Please make an exact transcription of all the data that follows.

(SUPPLIED DATA)

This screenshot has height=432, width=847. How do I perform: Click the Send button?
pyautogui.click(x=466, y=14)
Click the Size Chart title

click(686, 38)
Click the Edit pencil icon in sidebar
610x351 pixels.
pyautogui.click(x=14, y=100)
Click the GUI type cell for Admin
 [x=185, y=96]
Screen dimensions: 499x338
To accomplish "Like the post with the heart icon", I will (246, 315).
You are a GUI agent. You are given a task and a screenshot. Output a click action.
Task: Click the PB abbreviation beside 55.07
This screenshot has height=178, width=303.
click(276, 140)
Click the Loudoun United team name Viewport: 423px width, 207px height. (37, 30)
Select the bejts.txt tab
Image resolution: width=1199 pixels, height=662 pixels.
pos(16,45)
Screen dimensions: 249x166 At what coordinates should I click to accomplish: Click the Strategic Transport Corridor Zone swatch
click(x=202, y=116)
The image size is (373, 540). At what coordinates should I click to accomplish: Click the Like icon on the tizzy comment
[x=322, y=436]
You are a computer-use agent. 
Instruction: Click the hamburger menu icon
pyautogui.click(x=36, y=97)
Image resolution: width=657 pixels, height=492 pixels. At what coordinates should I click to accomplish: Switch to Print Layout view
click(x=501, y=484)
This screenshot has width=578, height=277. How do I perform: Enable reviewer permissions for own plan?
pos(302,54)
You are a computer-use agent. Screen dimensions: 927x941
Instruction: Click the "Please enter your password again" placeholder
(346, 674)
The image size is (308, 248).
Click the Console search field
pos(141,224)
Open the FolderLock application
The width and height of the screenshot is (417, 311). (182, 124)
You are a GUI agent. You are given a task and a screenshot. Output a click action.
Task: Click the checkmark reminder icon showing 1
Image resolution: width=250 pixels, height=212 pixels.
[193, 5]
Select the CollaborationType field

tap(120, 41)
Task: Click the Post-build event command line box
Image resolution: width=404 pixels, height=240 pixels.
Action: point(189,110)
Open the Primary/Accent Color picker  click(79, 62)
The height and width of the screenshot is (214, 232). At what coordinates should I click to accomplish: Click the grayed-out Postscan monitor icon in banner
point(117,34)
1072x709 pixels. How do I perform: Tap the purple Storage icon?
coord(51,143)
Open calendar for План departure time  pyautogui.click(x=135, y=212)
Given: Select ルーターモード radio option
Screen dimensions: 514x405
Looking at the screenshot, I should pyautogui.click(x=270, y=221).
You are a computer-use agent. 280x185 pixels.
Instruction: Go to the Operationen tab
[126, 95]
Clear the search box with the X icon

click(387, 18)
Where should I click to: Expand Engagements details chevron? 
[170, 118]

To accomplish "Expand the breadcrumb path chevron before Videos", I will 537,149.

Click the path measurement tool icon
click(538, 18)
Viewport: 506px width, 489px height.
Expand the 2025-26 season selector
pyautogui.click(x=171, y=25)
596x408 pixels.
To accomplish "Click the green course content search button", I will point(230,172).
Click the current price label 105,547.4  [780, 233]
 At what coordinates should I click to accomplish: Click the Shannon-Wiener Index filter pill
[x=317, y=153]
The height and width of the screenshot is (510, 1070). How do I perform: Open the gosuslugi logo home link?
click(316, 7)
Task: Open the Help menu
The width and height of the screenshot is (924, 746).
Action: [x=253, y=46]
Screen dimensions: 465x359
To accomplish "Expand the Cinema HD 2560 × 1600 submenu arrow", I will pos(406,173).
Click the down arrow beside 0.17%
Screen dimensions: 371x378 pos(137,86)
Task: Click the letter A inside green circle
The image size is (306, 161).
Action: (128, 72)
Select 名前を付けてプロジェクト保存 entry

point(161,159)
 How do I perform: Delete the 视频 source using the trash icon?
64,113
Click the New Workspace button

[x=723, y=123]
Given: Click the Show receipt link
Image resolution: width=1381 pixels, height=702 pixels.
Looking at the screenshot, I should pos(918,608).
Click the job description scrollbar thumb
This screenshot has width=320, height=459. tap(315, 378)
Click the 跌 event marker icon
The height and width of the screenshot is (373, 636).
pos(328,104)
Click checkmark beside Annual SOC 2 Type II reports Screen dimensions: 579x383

(End SUPPLIED DATA)

◆ RESPONSE ◆
This screenshot has height=432, width=847. How do I perform: Click the Send button?
pyautogui.click(x=466, y=14)
Click the Size Chart title

click(686, 38)
Click the Edit pencil icon in sidebar
610x351 pixels.
pyautogui.click(x=14, y=100)
Click the GUI type cell for Admin
 [x=185, y=96]
Screen dimensions: 499x338
To accomplish "Like the post with the heart icon", I will (246, 315).
You are a GUI agent. You are given a task and a screenshot. Output a click action.
Task: Click the PB abbreviation beside 55.07
This screenshot has height=178, width=303.
click(276, 140)
Click the Loudoun United team name Viewport: 423px width, 207px height. (37, 30)
Select the bejts.txt tab
Image resolution: width=1199 pixels, height=662 pixels.
pos(16,45)
Screen dimensions: 249x166 At what coordinates should I click to accomplish: Click the Strategic Transport Corridor Zone swatch
click(x=202, y=116)
The image size is (373, 540). At what coordinates should I click to accomplish: Click the Like icon on the tizzy comment
[x=322, y=436]
You are a computer-use agent. 
Instruction: Click the hamburger menu icon
pyautogui.click(x=36, y=97)
Image resolution: width=657 pixels, height=492 pixels. At what coordinates should I click to accomplish: Switch to Print Layout view
click(x=501, y=484)
This screenshot has width=578, height=277. How do I perform: Enable reviewer permissions for own plan?
pos(302,54)
You are a computer-use agent. Screen dimensions: 927x941
Instruction: Click the "Please enter your password again" placeholder
(346, 674)
The image size is (308, 248).
Click the Console search field
pos(141,224)
Open the FolderLock application
The width and height of the screenshot is (417, 311). (182, 124)
You are a GUI agent. You are given a task and a screenshot. Output a click action.
Task: Click the checkmark reminder icon showing 1
Image resolution: width=250 pixels, height=212 pixels.
[193, 5]
Select the CollaborationType field

tap(120, 41)
Task: Click the Post-build event command line box
Image resolution: width=404 pixels, height=240 pixels.
Action: point(189,110)
Open the Primary/Accent Color picker  click(79, 62)
The height and width of the screenshot is (214, 232). At what coordinates should I click to accomplish: Click the grayed-out Postscan monitor icon in banner
point(117,34)
1072x709 pixels. How do I perform: Tap the purple Storage icon?
coord(51,143)
Open calendar for План departure time  pyautogui.click(x=135, y=212)
Given: Select ルーターモード radio option
Screen dimensions: 514x405
Looking at the screenshot, I should pyautogui.click(x=270, y=221).
You are a computer-use agent. 280x185 pixels.
Instruction: Go to the Operationen tab
[126, 95]
Clear the search box with the X icon

click(387, 18)
Where should I click to: Expand Engagements details chevron? 
[170, 118]

To accomplish "Expand the breadcrumb path chevron before Videos", I will 537,149.

Click the path measurement tool icon
click(538, 18)
Viewport: 506px width, 489px height.
Expand the 2025-26 season selector
pyautogui.click(x=171, y=25)
596x408 pixels.
To accomplish "Click the green course content search button", I will point(230,172).
Click the current price label 105,547.4  [780, 233]
 At what coordinates should I click to accomplish: Click the Shannon-Wiener Index filter pill
[x=317, y=153]
The height and width of the screenshot is (510, 1070). How do I perform: Open the gosuslugi logo home link?
click(316, 7)
Task: Open the Help menu
The width and height of the screenshot is (924, 746).
Action: [x=253, y=46]
Screen dimensions: 465x359
To accomplish "Expand the Cinema HD 2560 × 1600 submenu arrow", I will pos(406,173).
Click the down arrow beside 0.17%
Screen dimensions: 371x378 pos(137,86)
Task: Click the letter A inside green circle
The image size is (306, 161).
Action: (128, 72)
Select 名前を付けてプロジェクト保存 entry

point(161,159)
 How do I perform: Delete the 视频 source using the trash icon?
64,113
Click the New Workspace button

[x=723, y=123]
Given: Click the Show receipt link
Image resolution: width=1381 pixels, height=702 pixels.
Looking at the screenshot, I should pos(918,608).
Click the job description scrollbar thumb
This screenshot has width=320, height=459. tap(315, 378)
Click the 跌 event marker icon
The height and width of the screenshot is (373, 636).
pos(328,104)
Click checkmark beside Annual SOC 2 Type II reports Screen dimensions: 579x383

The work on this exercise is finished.